A Full Disk Encryption Primer

A full disk encryption primer

Readers of the Your Ultimate Security Guide series and the Complete Privacy and Security Desk Reference know that I am whole-heartedly in favor of full disk encryption. Throughout this month, National Cyber Security Awareness Month, I have promised to bring you a daily blog post. A huge focus of those posts will be on disk encryption. I will cover specifics for the following operating systems: Mac (FileVault), Windows (Bitlocker and VeraCrypt), Linux (LUKS), Android, and iOS. Before we delve into specifics, I would like to first discuss what full disk encryption is and why it matters.

Full Disk Encryption Basics

Full disk encryption is the encryption of the entire hard drive. All of your files, all programs, and even the operating system itself are encrypted. The only thing that remains unencrypted is a very small portion of the hard drive that is required to begin the boot sequence.When you enter the password to boot the compuxter the decryption process begins. Files are decrypted “on-the-fly”, as you use them. When you shut down the computer, everything is once again protected.

In some systems like Mac’s FileVault or Windows’ BitLocker a more appropriate term is “full volume encryption”. This means that the entire system partition is encrypted, but some portions of the operating system are left unencrypted. This is why on Mac systems protected with FileVault the computer is still able to reach a user login screen prior to a password being entered. Though full disk encryption is generally preferred, full volume encryption is sufficient for the needs of all but the most at-risk users.

Many users assume that file-level encryption is sufficient as long as their sensitive files are encrypted.  Unfortunately, this may be somewhat inaccurate.  While using your computer, it stores various versions of files such as saved “recovery” versions, records of filenames that you have accessed, internet browsing history, and a great deal of other sensitive information without your permission or knowledge. If your hard drive is unencrypted, this information can be exploited and may reveal the names, sizes, and even the contents of your most sensitive encrypted files.

For example, if you edit a Microsoft Word document, it will automatically create an AutoSave version that can be recovered in the event your computer crashes or you accidentally close without saving.  Unless you specifically change the location to which this file saves, it is written unencrypted to your hard drive in a nebulous location that is not always easy for the average user to locate.  Full-disk encryption prevents this kind of leakage from being accessed and exploited.

Full Disk Encryption Benefits

The biggest reason I value full disk encryption (FDE) is that it is totally transparent to the user. Once it is enabled, it requires only additional action from the user: entering a password (with full volume encryption this is the user’s login password which is already required if it is enabled). There are no complicated programs or procedures to learn. The user just enters his or her password to boot the machine. After that, the computer behaves as it always has. Though some users (like me) like working with additional encryption options, most do not. The user-friendliness of FDE is probably the single biggest factor that will contribute to more widespread adoption.

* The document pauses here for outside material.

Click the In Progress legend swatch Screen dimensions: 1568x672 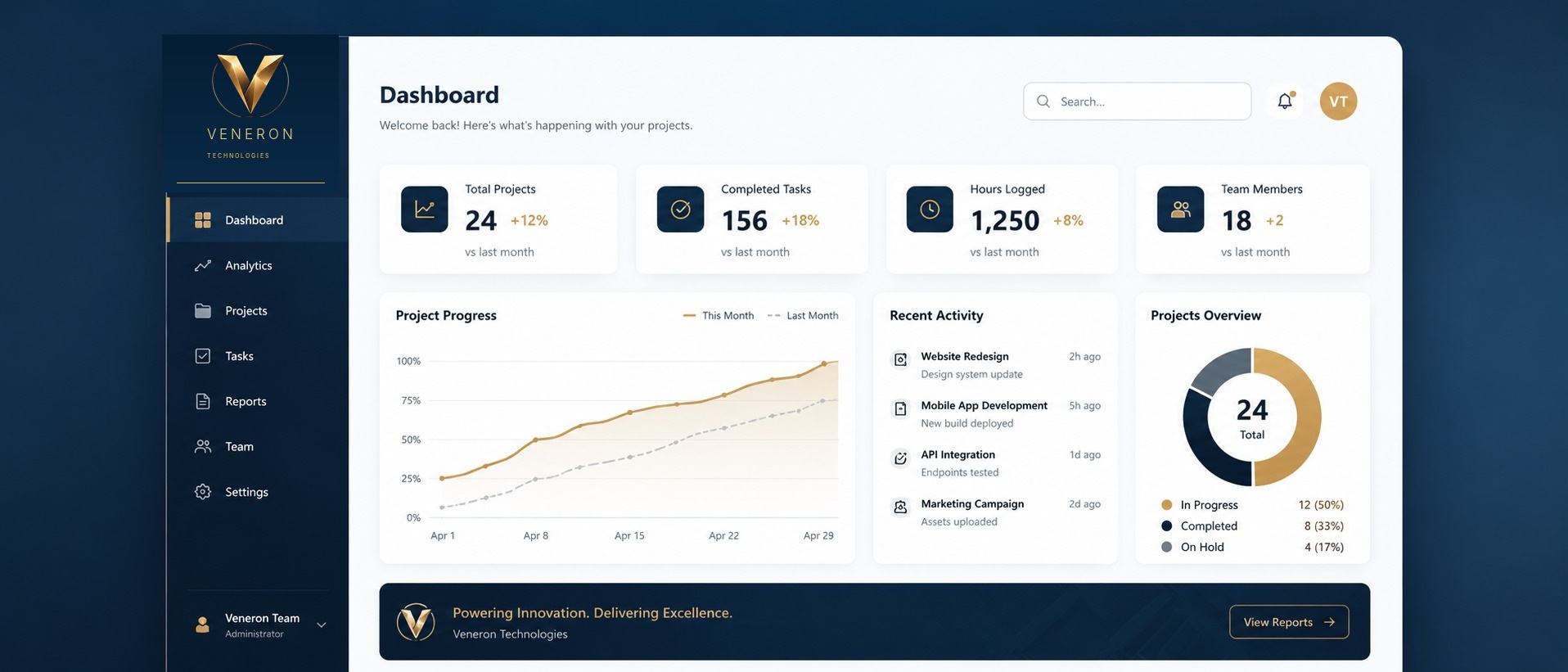click(1167, 505)
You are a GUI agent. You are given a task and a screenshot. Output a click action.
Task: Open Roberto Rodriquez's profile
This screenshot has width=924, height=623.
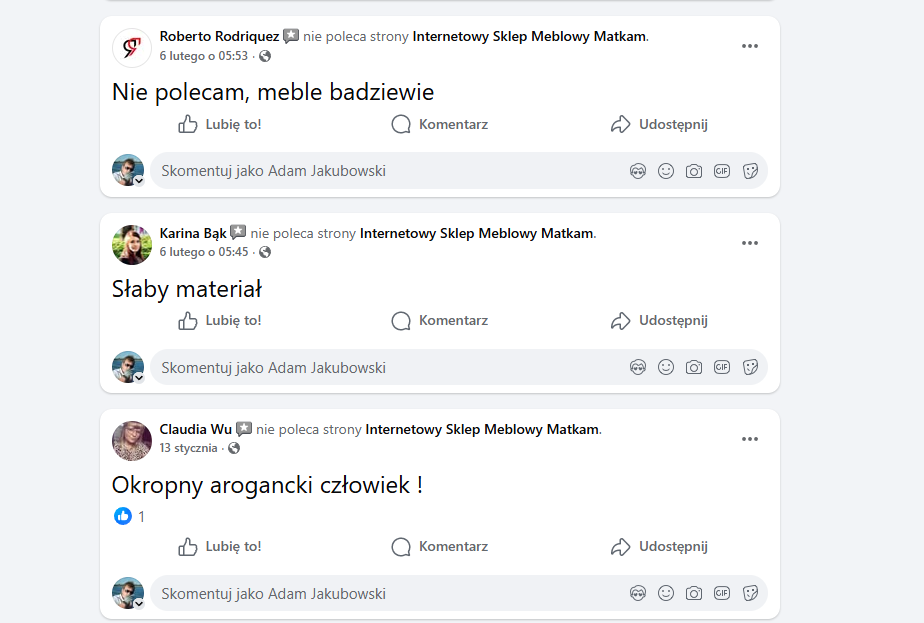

Full-disk encryption (FDE) offers the ultimate security for the data on a computer’s hard drive.  Full-disk encryption means that the entire hard drive, including all files, the operating system, applications and programs, and anything else on there is encrypted when the computer is turned off.  The only portion of the hard drive that is left unencrypted is the boot loader, a very small portion that allows the computer to accept the entered password and begin the boot process upon startup.

Encryption of the entire hard drive is beneficial for several other reasons.  Full-disk encryption is the most transparent form of encryption.  After the user initially enters a password and the computer boots, it functions as it normally would.  And if your computer is lost or stolen, no information can be recovered from it.  When a thief or attacker turns the device on a password prompt will appear, and the computer will not boot up until the correct password is entered.  If the hard drive is removed and plugged into another device as an external hard drive, or if the computer is booted with another operating system like a bootable DVD (two common techniques to get around operating system passwords), all of the data on the computer will still be encrypted and inaccessible to the attacker. Additionally researchers recently discovered an attack that can bypass Windows and Mac lock screens in a matter of mere seconds.

Full Disk Encryption Disadvantages

There is no free lunch. Users should recognize there are also downsides to everything, and FDE is no exception.  There is a degradation in system performance when using any form of encryption because the computer must decrypt everything on-the-fly as it is used.  I have found this reduction in processor power to be minimal, though your circumstances may vary depending on your processor speed, the encryption algorithm you use, and some other factors.  Power users who depend on their devices for processor-heavy functions like video editing or graphic design may find this slow-down noticeable but the overwhelming majority of users will not.

You also have to realize that if you lose or forget your password, you are probably in trouble. Though some full disk encryption programs prompt you to create a recovery key, some do not. Without the password or recovery key you data is lost and gone forever. I contend that the benefits far outweigh the disadvantages, and you should enable FDE on all your devices. In the coming days I will show you how.